# Perdido River WMA



## swander (Dec 1, 2007)

I am new to the area and was wondering about hog hunting. Are there any hogs in the Perdido River WMA? Are there many deer up there. I live near Lillian and wouldn't mind doing a little hunting. Lived my whole life in Nebraska and the only pigs we had up there were in pens. Working near Phoenix right now but will be home in a week. Appreciate any info!!:usaflag Steve


----------



## biggamefishr (Oct 26, 2007)

I believe that perdido wma is small game only......but there are hogs on escambia river wma and blackwater wma........check the myfwc.com website for more information about areas and regulations. and welcome to the area

josh


----------



## swander (Dec 1, 2007)

Thanks Josh, I will need to stay in Alabama. I'll look and see how bad will a non resident liscence hit me? :usaflag Steve


----------



## TeamDilligaf (Oct 23, 2007)

it used to be small game only last year(which still included hogs) changed this year to allow deer and hogs. i dunno how many and good of hunting is there though. Im gonna try and hunt there this spring for turkey though


----------



## biggamefishr (Oct 26, 2007)

I apologize for the misinformation I gave you earlier, i guess I hadn't looked at the new brochure since it came out.
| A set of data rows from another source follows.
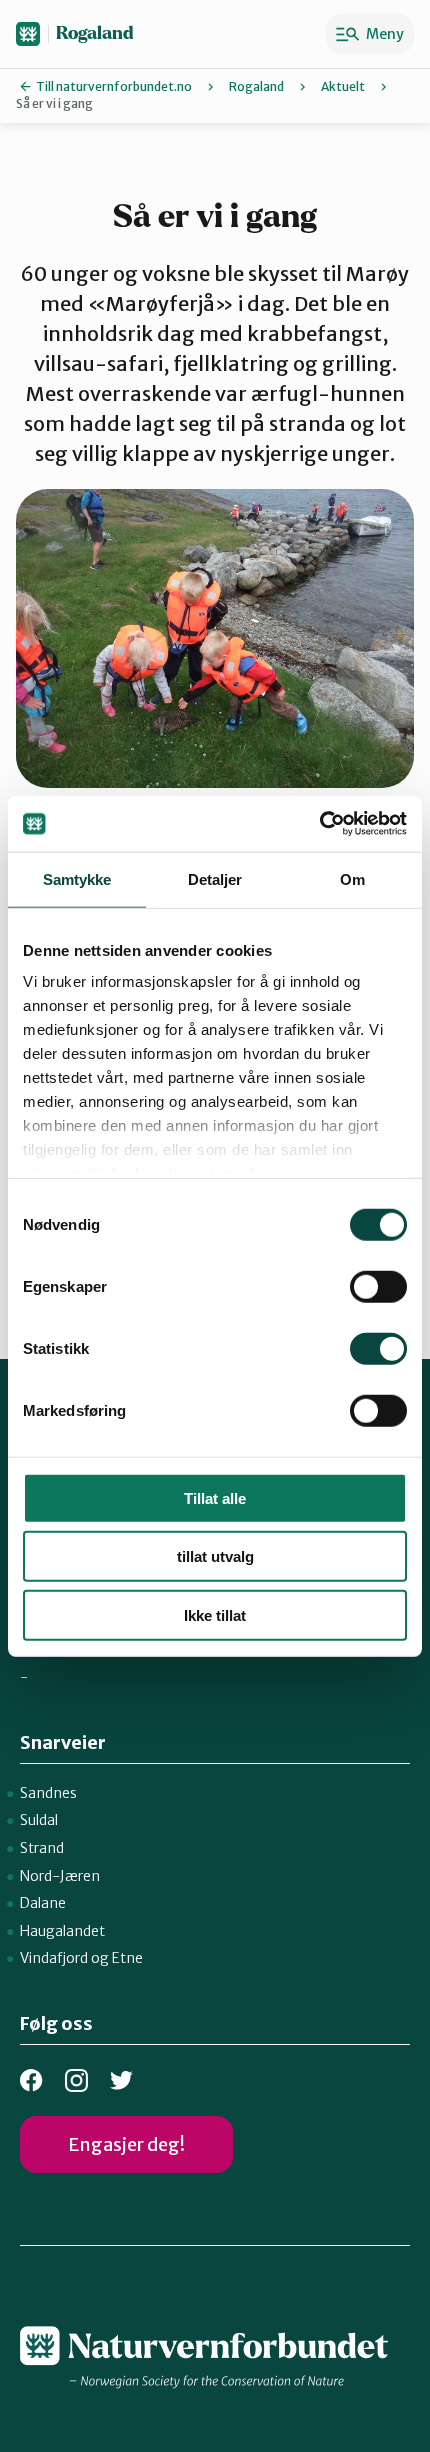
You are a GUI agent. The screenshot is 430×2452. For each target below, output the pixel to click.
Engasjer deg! (126, 2144)
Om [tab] (352, 878)
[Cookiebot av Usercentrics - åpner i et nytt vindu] (319, 824)
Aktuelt (343, 86)
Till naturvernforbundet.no (114, 86)
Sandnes (48, 1793)
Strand (42, 1848)
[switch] (378, 1286)
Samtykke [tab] (77, 878)
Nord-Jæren (60, 1876)
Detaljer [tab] (215, 878)
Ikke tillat (215, 1614)
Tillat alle (215, 1497)
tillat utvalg (215, 1556)
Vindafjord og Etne (81, 1958)
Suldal (39, 1820)
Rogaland (95, 33)
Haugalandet (62, 1931)
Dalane (43, 1903)
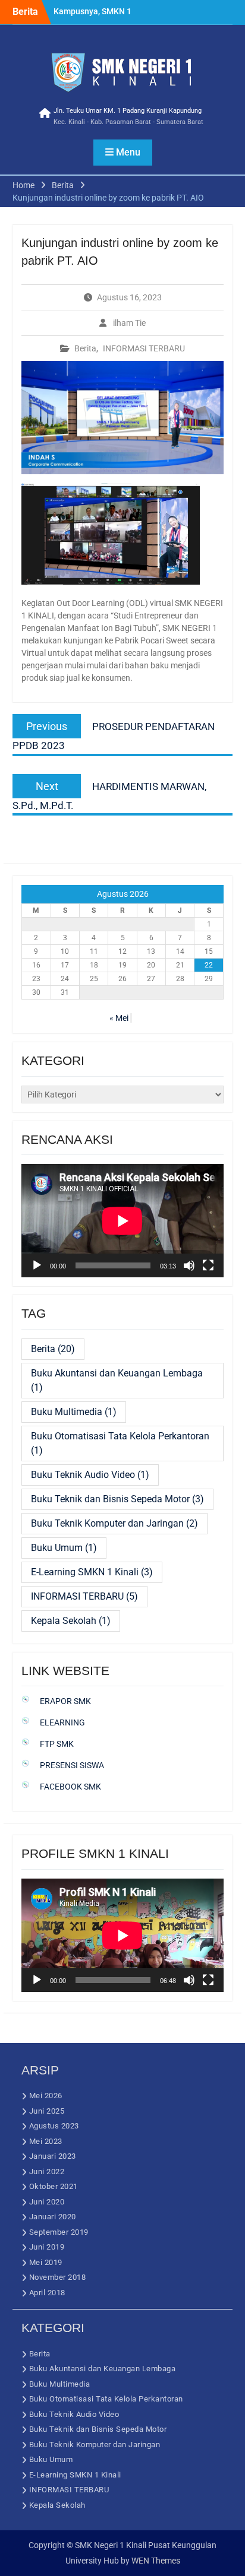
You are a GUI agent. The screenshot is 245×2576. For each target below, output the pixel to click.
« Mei (118, 1018)
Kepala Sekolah (71, 1620)
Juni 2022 (47, 2171)
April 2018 (47, 2292)
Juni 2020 (47, 2201)
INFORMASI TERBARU (144, 348)
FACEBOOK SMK (70, 1786)
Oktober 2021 (53, 2186)
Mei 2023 (45, 2141)
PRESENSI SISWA (72, 1765)
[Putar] (37, 1265)
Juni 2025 (47, 2111)
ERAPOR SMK (65, 1701)
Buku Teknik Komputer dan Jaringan (114, 1523)
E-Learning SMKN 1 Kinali (92, 1572)
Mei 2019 (45, 2262)
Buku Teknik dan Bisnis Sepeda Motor (117, 1499)
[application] (122, 1220)
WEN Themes (155, 2560)
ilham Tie (129, 323)
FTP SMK (57, 1744)
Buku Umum (64, 1547)
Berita (85, 348)
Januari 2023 (52, 2156)
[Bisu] (189, 1265)
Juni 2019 (47, 2246)
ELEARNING (62, 1722)
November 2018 (57, 2277)
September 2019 (59, 2232)
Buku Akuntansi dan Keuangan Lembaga (117, 1380)
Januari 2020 (52, 2216)
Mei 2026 (45, 2095)
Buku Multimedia (74, 1411)
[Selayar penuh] (208, 1265)
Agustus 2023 (54, 2125)
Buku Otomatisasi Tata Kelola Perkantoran (120, 1443)
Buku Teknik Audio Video (90, 1474)
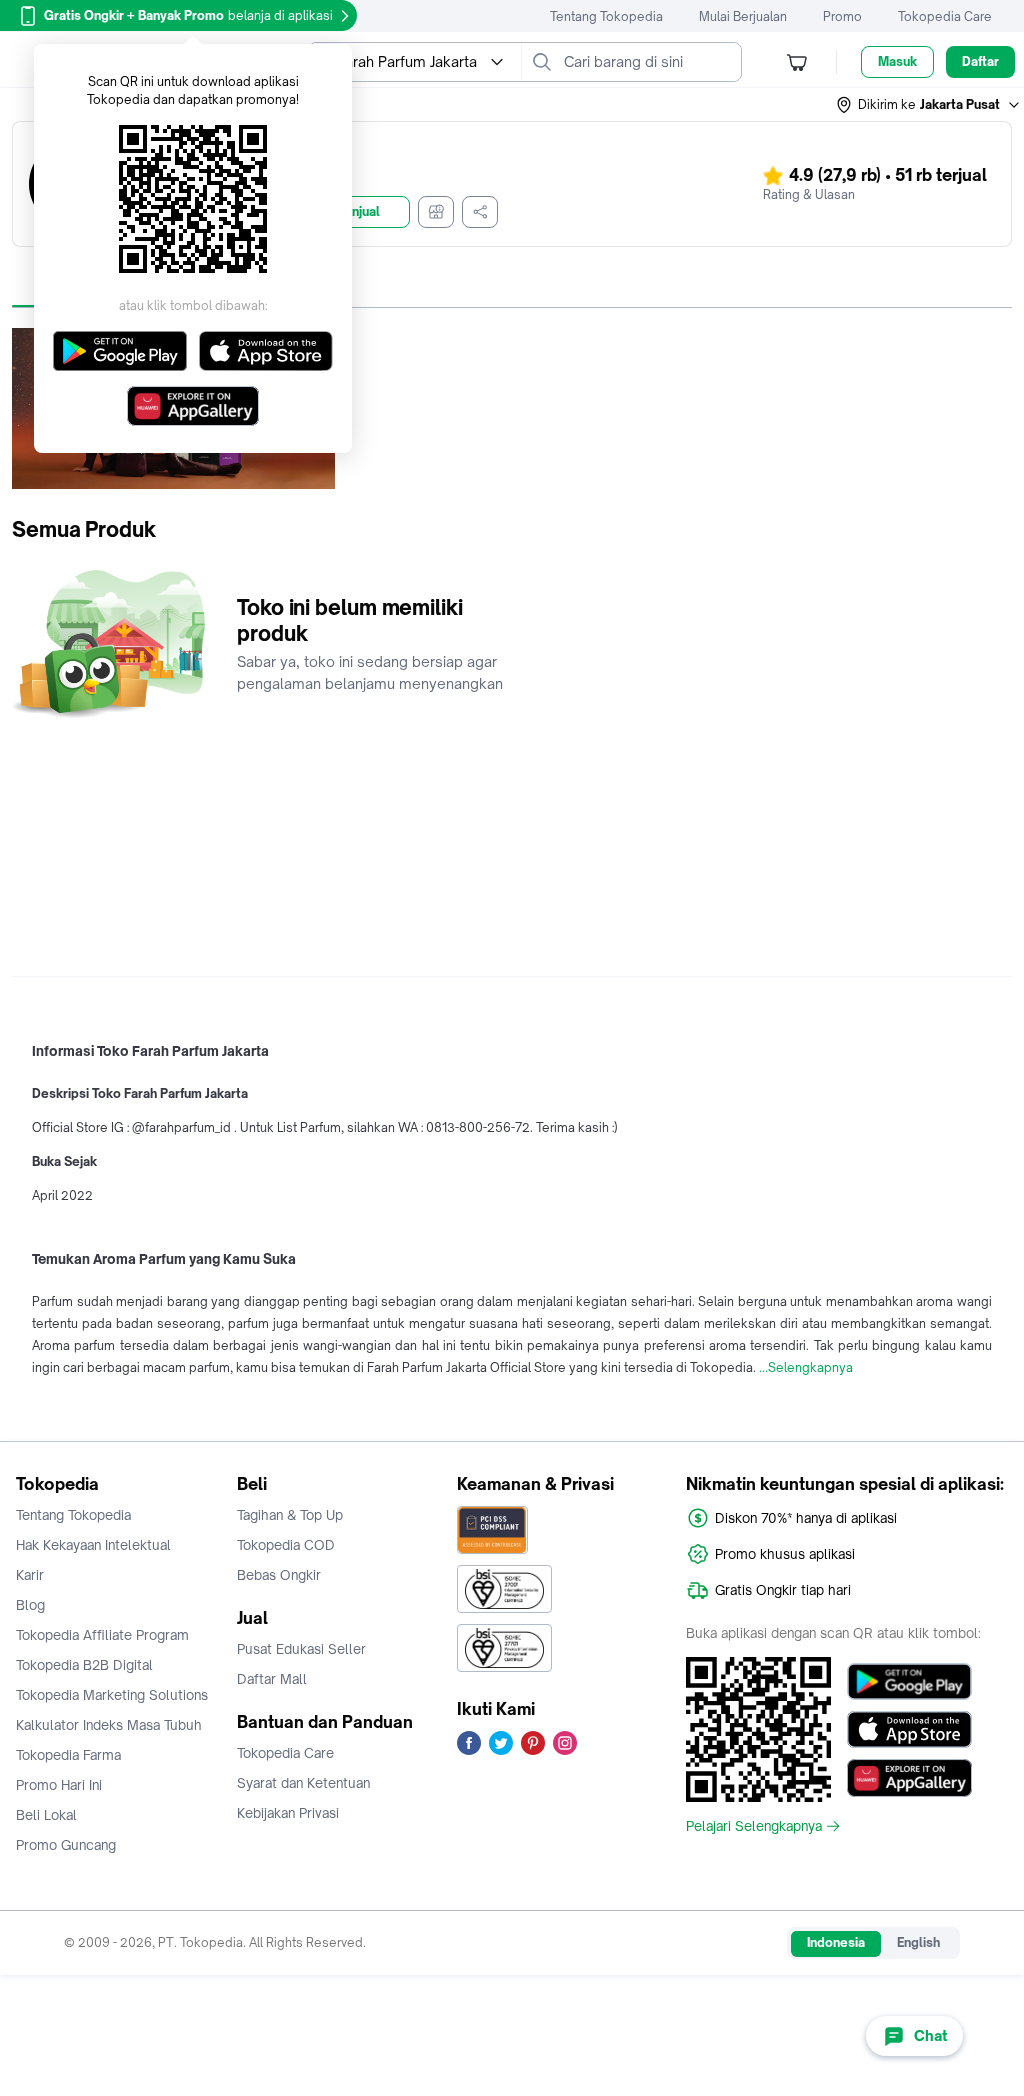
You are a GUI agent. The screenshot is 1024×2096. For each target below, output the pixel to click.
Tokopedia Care (945, 16)
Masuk (897, 61)
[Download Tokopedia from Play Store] (909, 1682)
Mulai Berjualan (743, 16)
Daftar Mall (272, 1679)
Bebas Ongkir (279, 1575)
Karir (30, 1575)
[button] (929, 105)
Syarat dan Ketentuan (303, 1783)
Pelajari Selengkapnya (754, 1826)
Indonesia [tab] (836, 1942)
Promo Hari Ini (59, 1785)
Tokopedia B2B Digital (84, 1665)
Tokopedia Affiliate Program (102, 1635)
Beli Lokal (46, 1815)
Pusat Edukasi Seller (301, 1649)
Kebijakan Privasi (288, 1813)
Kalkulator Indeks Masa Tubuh (109, 1725)
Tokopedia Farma (68, 1755)
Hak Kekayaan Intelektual (93, 1545)
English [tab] (918, 1942)
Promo (842, 16)
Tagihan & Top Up (290, 1515)
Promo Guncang (66, 1845)
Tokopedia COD (286, 1545)
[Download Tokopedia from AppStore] (909, 1730)
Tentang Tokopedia (606, 16)
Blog (30, 1605)
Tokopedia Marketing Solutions (112, 1695)
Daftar (980, 61)
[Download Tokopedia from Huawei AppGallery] (909, 1778)
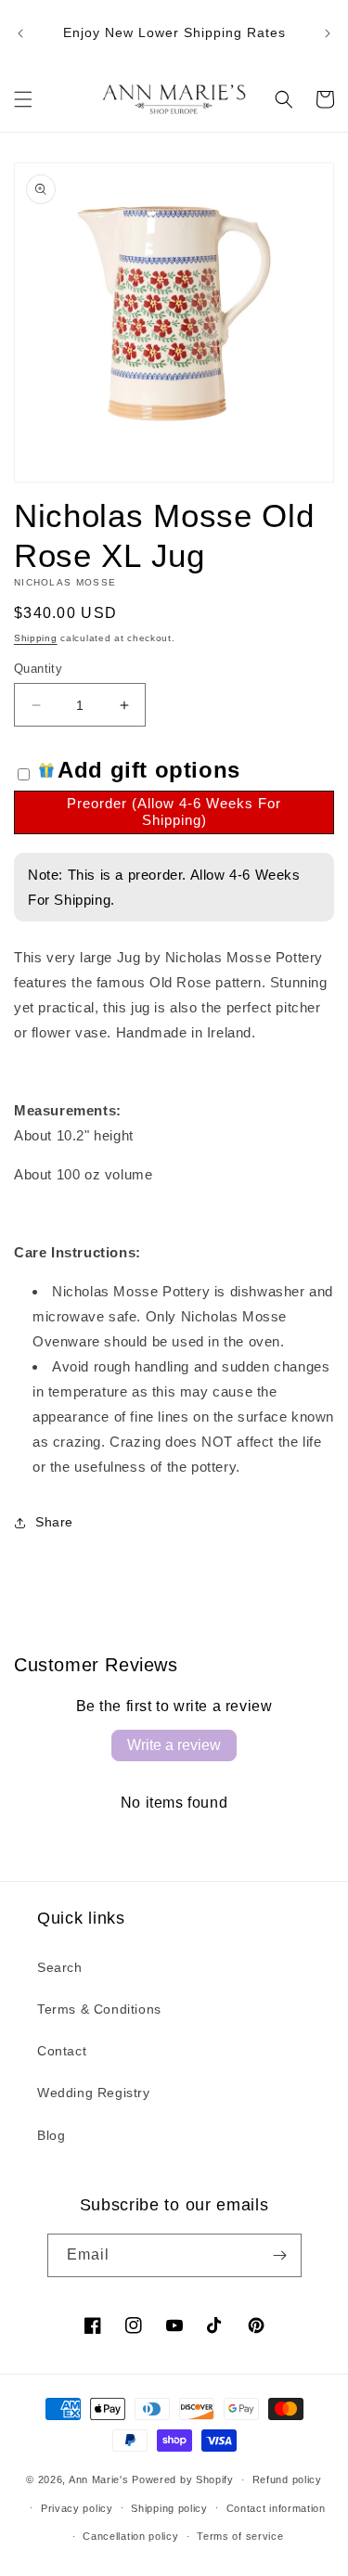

But the person who posted above me is correct.

http://myfwc.com/hunting/wma/2007-08/Northwest/PerdidoRiver.pdf


----------



## Wild Injun (Oct 15, 2007)

We used to have some land leased in there for years we killed tons of deer not any big ones the body sizes were always kind of small.I don't know how bad they have hurt it since it has gone public ,but I would definately give it a try.Oh yeah unless things have changed there was not any hogs on it last time i hunted it.If you are looking for hogs you need to hunt one of the delta properties. (upper or lower)Hope this helps a little.


----------



## swander (Dec 1, 2007)

Thanks. Where are the Delta properties? Steve


----------



## Geronimo (Oct 2, 2007)

They are about 50 miles west. Look atthe outdooralabama.com web site, click on hunting and then click on management areas.You should be able to find maps andhunt dates along with directions. You'll probably need a small boat and motor to hunt most of the areas in the delta.


----------



## Ithaca37 (Nov 23, 2007)

There are a few pigs in the area, but for most of the season you can only hunt the area with a quota permit, and those are hard to come by. Might want to check the FWC site first.


----------



## BILLY3 (Dec 12, 2007)

There are hogs in Bluewatercreek Management area also. I'm not sure if there are any permits left. They only give out 400 per season. Eglin is another option. I have found the most pigs in Eglin on the far Eastern side West of Hyway 285 and on range road 211 around the Titi creek area above Jr Walton pond. There are game Bioligist who are more than happy to help you at Eglin. Good luck!


----------



## whipper snapper (Sep 30, 2007)

> *swander (12/11/2007)*I am new to the area and was wondering about hog hunting. Are there any hogs in the Perdido River WMA? Are there many deer up there. I live near Lillian and wouldn't mind doing a little hunting. Lived my whole life in Nebraska and the only pigs we had up there were in pens. Working near Phoenix right now but will be home in a week. Appreciate any info!!:usaflag Steve


we don't have many pigs south of the interstate. there are plenty on the north end up toward barrineau park.


----------



## swander (Dec 1, 2007)

Thanks Whipper Snapper. If I can hunt in Perdido WMA there should be pigs there. That is on the Bama side just south of barrineau park.I will take a ride up there when I get back next week and scope it out. I just need to get out in the woods. 

:usaflag:usaflag 

Steve


----------